Bunu hayata hazırlamak ve iyi bir eğitim için. Okul öncesinden başlayarak maddi manevi hiç bir şeyden kaçınmadan ilk ve orta öğretim, lise, üniversite yetmedi ön lisans, yüksek lisans, özel hocalar, dersler, tıp fakültesi sonra branş ve 30 yıllık süreç sonrası gururla doktor diplomasını alıyor.
Beklentiniz artık teşhis, tedavi, ameliyat ve sahada çalışma.
Ama oda ne bir bakıyorsunuz siyaset olmadı para olmadı girifit ilişkiler devreye girip hayatında top okumamış beyaz önlük giymemiş birisi yerde kalp krizi geçiren ölüm kalım savaşı veren birine müdahale ediyor.

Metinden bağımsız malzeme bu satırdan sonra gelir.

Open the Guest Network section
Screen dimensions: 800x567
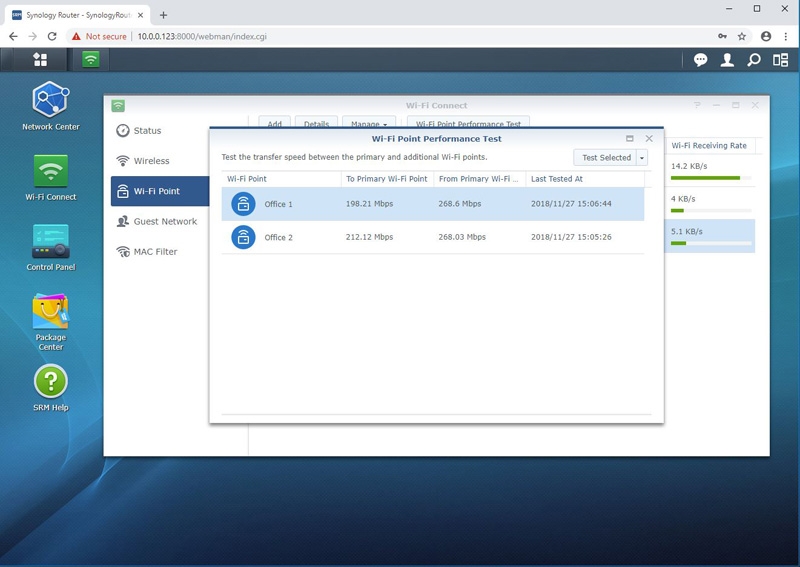tap(165, 221)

Bu işin uzmanı ve profları elleri kolları Kalpar, Sağlam, Şahan, Güneş , Demir , Azgın, Süral, Savcılıoğlu, Özsayıcı ve diğerleri bekletiliyor.
Gaziantep futbolunda durum aynen bu.
Onun için her sezon kümede kalma savaşı, 10 yılda 200 transfer, alt yapıdan en son 15 yıl önce çıkan futbolcu çıkmaması sizin için sürpriz olabilir ama benim için asla.
Çünkü bizim antepte şunu derler " ekmeği ekmekçiye ver, bir ekmek üste ver "
Biliç ise bizim Türk Futbolu ve kulüpleri kısa sürede şöyle tahlil etmişti. " Bilgisi olanların yetkisi yok, yetkisi olanların bilgisi yok "
Zaman zaman Kalpar, Sağlam, Şahan, Güneş, Savcılıoğlu ve Özsayıcı ile sohbetlerimizden çıkardığım dersler.